### Exercise description:
Everything from the line that has "Task: Enable Full Text for Super Type" to the last line of the listing must be repeated exactly, and nothing more; omit the pictures.

BEGIN Record set

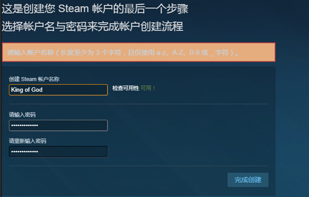This screenshot has height=197, width=309.
Task: Click the 创建 Steam 帐户名称 label
Action: point(34,79)
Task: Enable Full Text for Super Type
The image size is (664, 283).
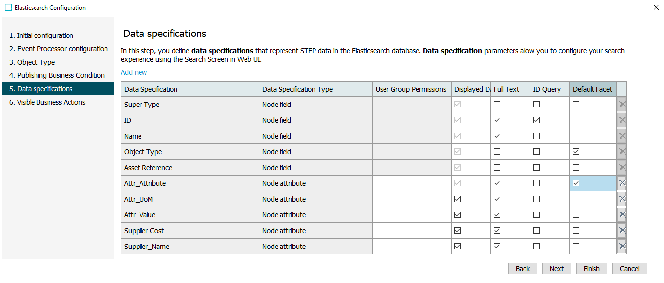Action: click(x=497, y=105)
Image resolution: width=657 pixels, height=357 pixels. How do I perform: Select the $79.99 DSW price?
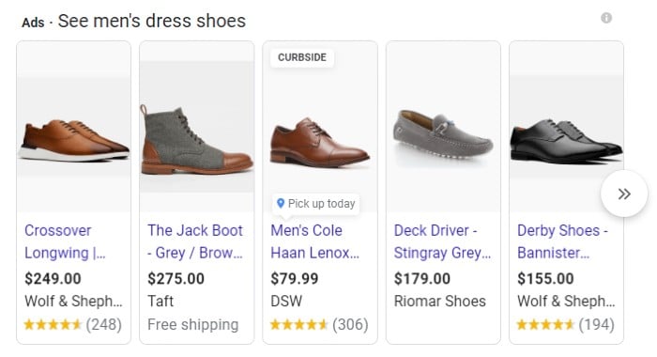(x=295, y=278)
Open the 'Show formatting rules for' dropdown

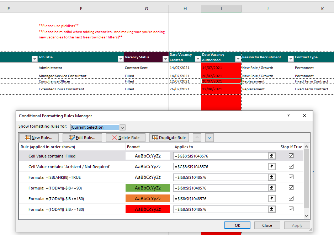tap(122, 127)
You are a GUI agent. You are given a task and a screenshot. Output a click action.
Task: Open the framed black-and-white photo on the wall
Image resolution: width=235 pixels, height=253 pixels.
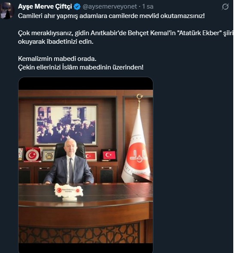pyautogui.click(x=66, y=125)
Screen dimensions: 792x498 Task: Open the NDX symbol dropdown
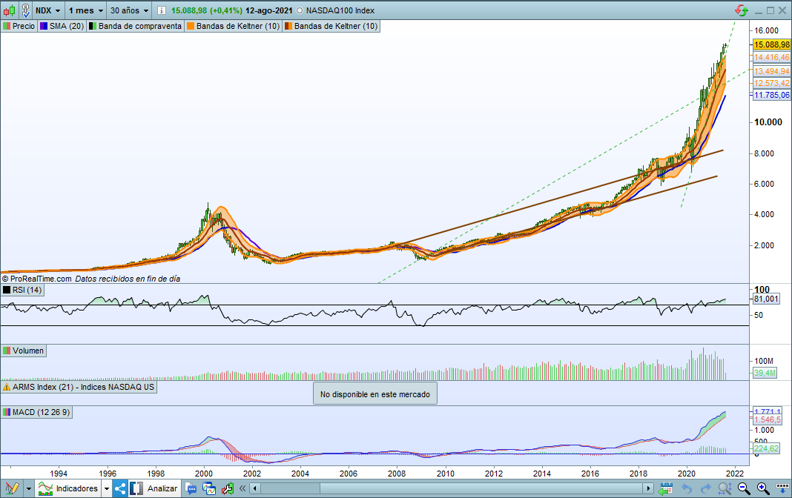(47, 11)
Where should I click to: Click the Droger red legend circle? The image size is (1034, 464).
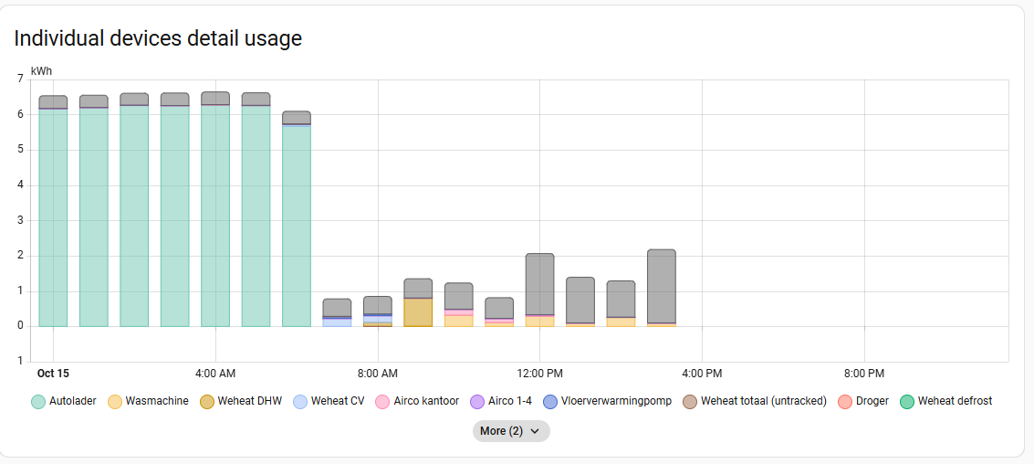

END Record set

### Response area:
Task: Enable Full Text for Super Type
The image size is (664, 283).
Action: click(x=497, y=105)
Image resolution: width=657 pixels, height=357 pixels. How do I perform: Select the $79.99 DSW price?
(x=295, y=278)
Open the 'Show formatting rules for' dropdown

tap(122, 127)
You are a GUI agent. You are given a task and a screenshot. Output a click action.
Task: Open the framed black-and-white photo on the wall
Image resolution: width=235 pixels, height=253 pixels.
pyautogui.click(x=66, y=125)
Screen dimensions: 792x498 Task: Open the NDX symbol dropdown
(47, 11)
Where should I click to: Click the Droger red legend circle? The image size is (1034, 464).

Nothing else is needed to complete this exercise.